Regional airline of Mexico (2009–2010)

MexicanaLink, a subsidiary of Mexicana, was a regional airline based in Guadalajara International Airport that operated as a feeder airline for both Mexicana and MexicanaClick. It operated into markets that were considered too thin to justify the use of larger aircraft. It was Mexicana's regional carrier, while MexicanaClick was a low-fare domestic airline competing against Interjet, Volaris, and VivaAerobus. MexicanaLink used to compete against Aeromar and Aeroméxico Connect.

The airline was presented to the media on 10 March 2009. The ceremony was conducted by Grupo Mexicana CEO, Manuel Borja.

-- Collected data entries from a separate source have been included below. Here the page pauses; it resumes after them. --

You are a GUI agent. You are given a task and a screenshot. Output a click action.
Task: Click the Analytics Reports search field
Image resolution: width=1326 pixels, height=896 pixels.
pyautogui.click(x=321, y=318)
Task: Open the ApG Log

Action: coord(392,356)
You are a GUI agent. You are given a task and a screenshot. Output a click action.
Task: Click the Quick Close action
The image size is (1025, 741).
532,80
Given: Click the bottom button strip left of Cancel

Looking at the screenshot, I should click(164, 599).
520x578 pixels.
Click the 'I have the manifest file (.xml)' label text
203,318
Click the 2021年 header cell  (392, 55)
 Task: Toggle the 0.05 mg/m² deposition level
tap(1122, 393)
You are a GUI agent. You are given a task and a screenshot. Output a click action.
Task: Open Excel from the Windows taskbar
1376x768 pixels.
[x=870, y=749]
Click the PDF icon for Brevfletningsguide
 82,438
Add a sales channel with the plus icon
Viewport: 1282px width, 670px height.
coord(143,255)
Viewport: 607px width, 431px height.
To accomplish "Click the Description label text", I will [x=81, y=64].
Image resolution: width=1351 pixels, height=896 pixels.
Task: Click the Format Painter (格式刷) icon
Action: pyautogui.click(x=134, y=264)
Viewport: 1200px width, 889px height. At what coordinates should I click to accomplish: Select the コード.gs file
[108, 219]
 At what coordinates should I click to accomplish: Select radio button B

The president of Mexico, Felipe Calderon Hinojosa, joined the ceremony with a short speech. The event was held on the Mexicana maintenance base in the Guadalajara International Airport Miguel Hidalgo.

First flight of this airline was on 13 March 2009 at 2:30 PM CST departing from Guadalajara (GDL) to Puerto Vallarta (PVR).

Link, along with its parent company ceased operations on 28 August 2010, after filing for bankruptcy earlier in the month. Mexicana and its subsidiaries had stopped selling tickets three weeks prior to the shutdown.